____ GIVEN RECORDS
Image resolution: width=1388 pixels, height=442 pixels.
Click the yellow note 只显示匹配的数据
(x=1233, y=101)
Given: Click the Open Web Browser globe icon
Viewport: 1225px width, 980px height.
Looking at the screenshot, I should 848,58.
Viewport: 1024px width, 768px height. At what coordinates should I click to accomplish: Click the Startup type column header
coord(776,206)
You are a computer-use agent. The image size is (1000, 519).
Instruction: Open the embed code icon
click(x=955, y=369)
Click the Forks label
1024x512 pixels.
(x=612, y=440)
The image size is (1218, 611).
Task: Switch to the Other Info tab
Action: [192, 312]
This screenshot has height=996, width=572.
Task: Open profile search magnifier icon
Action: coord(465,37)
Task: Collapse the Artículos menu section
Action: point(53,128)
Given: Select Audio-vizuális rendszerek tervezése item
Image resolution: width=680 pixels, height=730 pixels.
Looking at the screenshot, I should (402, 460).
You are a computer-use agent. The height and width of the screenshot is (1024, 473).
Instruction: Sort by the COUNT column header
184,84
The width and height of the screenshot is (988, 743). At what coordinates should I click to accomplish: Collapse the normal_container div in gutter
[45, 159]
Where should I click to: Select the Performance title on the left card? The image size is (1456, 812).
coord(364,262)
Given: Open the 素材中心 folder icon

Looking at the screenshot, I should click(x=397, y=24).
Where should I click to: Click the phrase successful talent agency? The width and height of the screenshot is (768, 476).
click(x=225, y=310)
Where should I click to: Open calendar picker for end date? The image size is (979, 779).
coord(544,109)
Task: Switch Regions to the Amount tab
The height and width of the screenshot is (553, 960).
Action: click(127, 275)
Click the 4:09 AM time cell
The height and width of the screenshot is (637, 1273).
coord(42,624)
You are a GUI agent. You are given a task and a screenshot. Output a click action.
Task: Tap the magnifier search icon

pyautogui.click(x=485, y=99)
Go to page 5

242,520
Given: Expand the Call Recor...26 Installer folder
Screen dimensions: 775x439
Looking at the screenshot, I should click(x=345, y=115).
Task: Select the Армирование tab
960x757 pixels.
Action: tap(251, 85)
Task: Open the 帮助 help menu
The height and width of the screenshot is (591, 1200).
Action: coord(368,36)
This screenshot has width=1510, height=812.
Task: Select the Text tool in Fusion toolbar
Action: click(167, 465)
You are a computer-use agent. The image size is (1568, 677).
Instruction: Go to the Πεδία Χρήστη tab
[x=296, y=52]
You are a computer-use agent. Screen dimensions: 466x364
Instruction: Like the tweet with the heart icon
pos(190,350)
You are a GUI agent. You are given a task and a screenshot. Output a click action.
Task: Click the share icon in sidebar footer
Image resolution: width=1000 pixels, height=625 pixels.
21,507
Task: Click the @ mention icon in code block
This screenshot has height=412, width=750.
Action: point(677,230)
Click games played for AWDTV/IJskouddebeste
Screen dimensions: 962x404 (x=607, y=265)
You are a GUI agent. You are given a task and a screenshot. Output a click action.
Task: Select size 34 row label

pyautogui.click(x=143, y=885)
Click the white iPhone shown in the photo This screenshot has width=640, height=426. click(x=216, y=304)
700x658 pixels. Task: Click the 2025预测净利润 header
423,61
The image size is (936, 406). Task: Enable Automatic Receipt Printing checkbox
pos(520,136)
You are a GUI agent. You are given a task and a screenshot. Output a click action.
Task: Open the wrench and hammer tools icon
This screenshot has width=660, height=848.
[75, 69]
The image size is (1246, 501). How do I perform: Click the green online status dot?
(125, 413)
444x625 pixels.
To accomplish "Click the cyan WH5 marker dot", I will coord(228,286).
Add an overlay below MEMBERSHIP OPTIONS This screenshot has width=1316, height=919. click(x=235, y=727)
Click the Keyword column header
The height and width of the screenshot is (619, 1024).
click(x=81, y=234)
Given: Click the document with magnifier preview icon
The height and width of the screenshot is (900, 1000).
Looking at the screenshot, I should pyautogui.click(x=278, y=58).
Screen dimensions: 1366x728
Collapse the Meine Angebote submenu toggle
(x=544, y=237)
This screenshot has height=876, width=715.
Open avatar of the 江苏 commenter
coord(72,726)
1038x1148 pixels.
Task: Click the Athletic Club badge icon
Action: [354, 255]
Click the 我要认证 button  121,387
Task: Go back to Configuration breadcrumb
________
Using the listing above, gather each line that holds the string "computer" and copy it.

You are a computer-use agent. The image size is (1000, 519).
You are a computer-use agent. The height and width of the screenshot is (1024, 473).
You are a computer-use agent. The image size is (1568, 677).
You are a computer-use agent. Screen dimensions: 466x364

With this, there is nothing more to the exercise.